Правительство со своей стороны настаивало, что эта мера была недостаточной ввиду тяжести возможных последствий уклонения от следствия и серьезности предъявленного заявительнице обвинения.
Суд выразил в этом споре следующий правовой подход: «46. Если содержание под стражей продолжается только из-за опасения, что обвиняемый скроется от правосудия, его, тем не менее, следует освободить из-под стражи, если он представит соответствующие гарантии, что не скроется от суда, например, внесен залог».
При этом Суд отметил, что «не было установлено, что в данном конкретном случае дело обстояло иначе».

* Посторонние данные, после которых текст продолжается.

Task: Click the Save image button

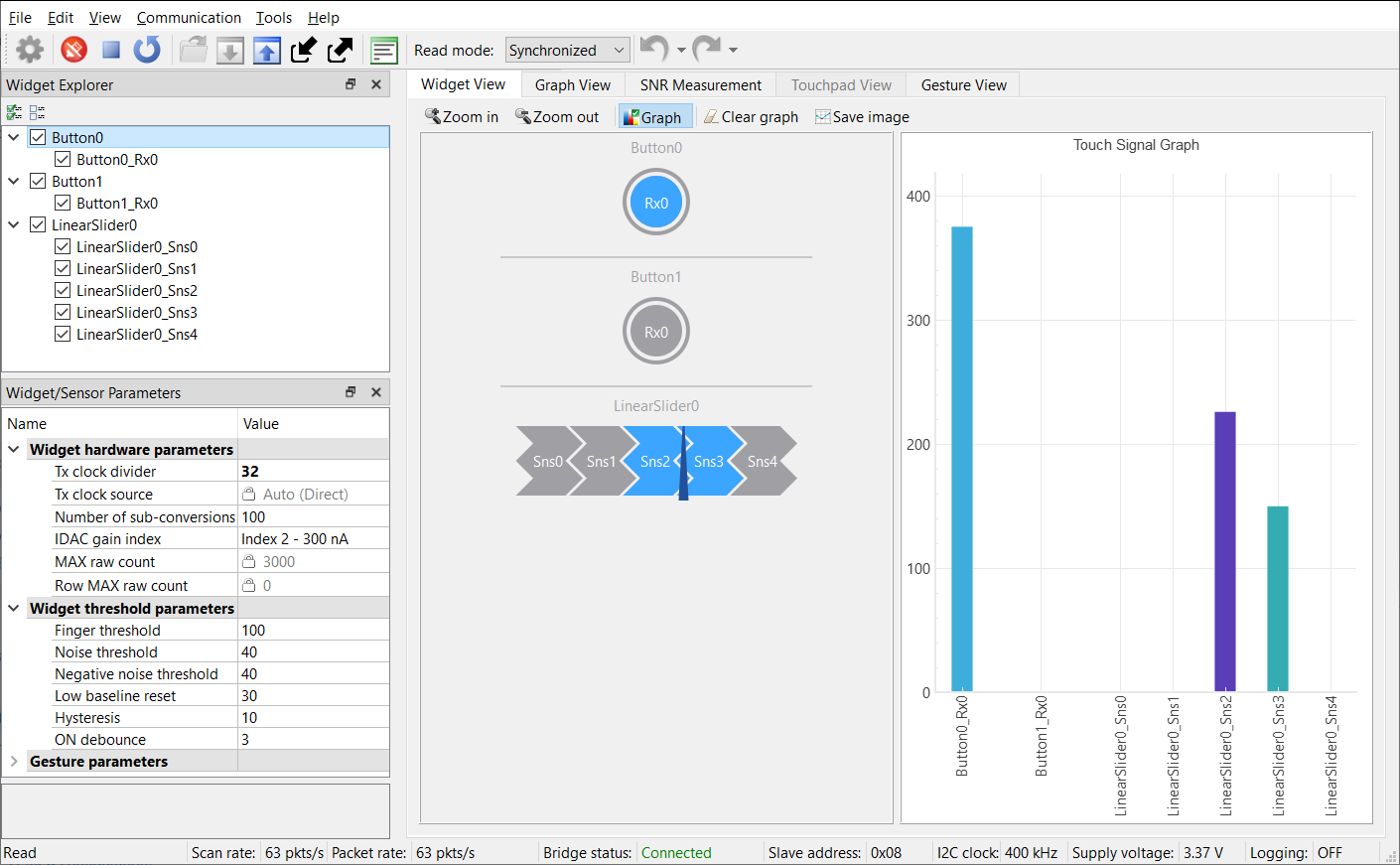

4. Охрана публичного порядка
В решениях обвинительной палаты Апелляционного суда Парижа от 22 января, 5 марта и 23 декабря 1986 г., а также 10 апреля и 24 августа 1987 г., как и в решении обвинительной палаты Апелляционного суда Амьена от 17 марта 1987 г., подчеркивается необходимость охраны публичного порядка, нарушенного убийством г-на Мерди. Заявительница, со своей стороны, считает, что преступление не могло нарушить публичный порядок.
Действительно, освобождение подозреваемого лица может повлечь волнение общественности, то есть нарушить публичный порядок. Однако «49. … такие опасения должны основываться не только на серьезности обвинений, выдвигаемых против данного лица, но и на иных обстоятельствах, например, на поведении обвиняемого после освобождения; французские судебные органы в данном случае этого не сделали.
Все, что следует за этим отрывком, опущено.